>>>>

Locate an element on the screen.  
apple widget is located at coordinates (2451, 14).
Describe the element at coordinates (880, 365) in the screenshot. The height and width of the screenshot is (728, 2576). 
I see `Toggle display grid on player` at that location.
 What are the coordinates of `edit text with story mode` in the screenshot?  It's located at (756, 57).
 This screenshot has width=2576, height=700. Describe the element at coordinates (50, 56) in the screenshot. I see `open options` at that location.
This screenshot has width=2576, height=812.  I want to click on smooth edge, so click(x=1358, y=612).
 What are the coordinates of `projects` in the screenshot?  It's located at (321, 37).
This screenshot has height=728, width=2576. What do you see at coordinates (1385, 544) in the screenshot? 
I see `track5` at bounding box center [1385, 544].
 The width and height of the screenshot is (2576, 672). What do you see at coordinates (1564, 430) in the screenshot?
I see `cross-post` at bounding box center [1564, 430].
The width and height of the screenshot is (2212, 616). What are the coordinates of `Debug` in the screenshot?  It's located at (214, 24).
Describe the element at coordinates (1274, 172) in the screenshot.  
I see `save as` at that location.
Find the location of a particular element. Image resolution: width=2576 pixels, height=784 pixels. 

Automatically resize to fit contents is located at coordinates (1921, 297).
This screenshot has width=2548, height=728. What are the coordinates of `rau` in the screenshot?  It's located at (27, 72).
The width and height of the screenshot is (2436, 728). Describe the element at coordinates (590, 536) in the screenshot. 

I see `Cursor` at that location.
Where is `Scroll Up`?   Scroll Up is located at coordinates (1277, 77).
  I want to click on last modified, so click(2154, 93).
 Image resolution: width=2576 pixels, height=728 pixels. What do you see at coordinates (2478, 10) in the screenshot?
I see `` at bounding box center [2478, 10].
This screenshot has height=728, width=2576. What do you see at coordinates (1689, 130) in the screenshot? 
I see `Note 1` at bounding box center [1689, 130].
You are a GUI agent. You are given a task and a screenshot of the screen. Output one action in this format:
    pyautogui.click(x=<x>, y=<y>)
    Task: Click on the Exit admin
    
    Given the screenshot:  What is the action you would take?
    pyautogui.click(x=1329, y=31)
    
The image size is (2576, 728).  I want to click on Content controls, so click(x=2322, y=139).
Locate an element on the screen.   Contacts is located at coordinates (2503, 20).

<<<<

→ **To do**: Quote the data above word for word, from its first line through its last.

→ **Problem solution**:
Locate an element on the screen.  
apple widget is located at coordinates (2451, 14).
Describe the element at coordinates (880, 365) in the screenshot. The height and width of the screenshot is (728, 2576). 
I see `Toggle display grid on player` at that location.
 What are the coordinates of `edit text with story mode` in the screenshot?  It's located at (756, 57).
 This screenshot has width=2576, height=700. Describe the element at coordinates (50, 56) in the screenshot. I see `open options` at that location.
This screenshot has width=2576, height=812.  I want to click on smooth edge, so click(x=1358, y=612).
 What are the coordinates of `projects` in the screenshot?  It's located at (321, 37).
This screenshot has height=728, width=2576. What do you see at coordinates (1385, 544) in the screenshot? 
I see `track5` at bounding box center [1385, 544].
 The width and height of the screenshot is (2576, 672). What do you see at coordinates (1564, 430) in the screenshot?
I see `cross-post` at bounding box center [1564, 430].
The width and height of the screenshot is (2212, 616). What are the coordinates of `Debug` in the screenshot?  It's located at (214, 24).
Describe the element at coordinates (1274, 172) in the screenshot.  
I see `save as` at that location.
Find the location of a particular element. Image resolution: width=2576 pixels, height=784 pixels. 

Automatically resize to fit contents is located at coordinates (1921, 297).
This screenshot has width=2548, height=728. What are the coordinates of `rau` in the screenshot?  It's located at (27, 72).
The width and height of the screenshot is (2436, 728). Describe the element at coordinates (590, 536) in the screenshot. 

I see `Cursor` at that location.
Where is `Scroll Up`?   Scroll Up is located at coordinates (1277, 77).
  I want to click on last modified, so click(2154, 93).
 Image resolution: width=2576 pixels, height=728 pixels. What do you see at coordinates (2478, 10) in the screenshot?
I see `` at bounding box center [2478, 10].
This screenshot has height=728, width=2576. What do you see at coordinates (1689, 130) in the screenshot? 
I see `Note 1` at bounding box center [1689, 130].
You are a GUI agent. You are given a task and a screenshot of the screen. Output one action in this format:
    pyautogui.click(x=<x>, y=<y>)
    Task: Click on the Exit admin
    
    Given the screenshot:  What is the action you would take?
    pyautogui.click(x=1329, y=31)
    
The image size is (2576, 728).  I want to click on Content controls, so click(x=2322, y=139).
Locate an element on the screen.   Contacts is located at coordinates (2503, 20).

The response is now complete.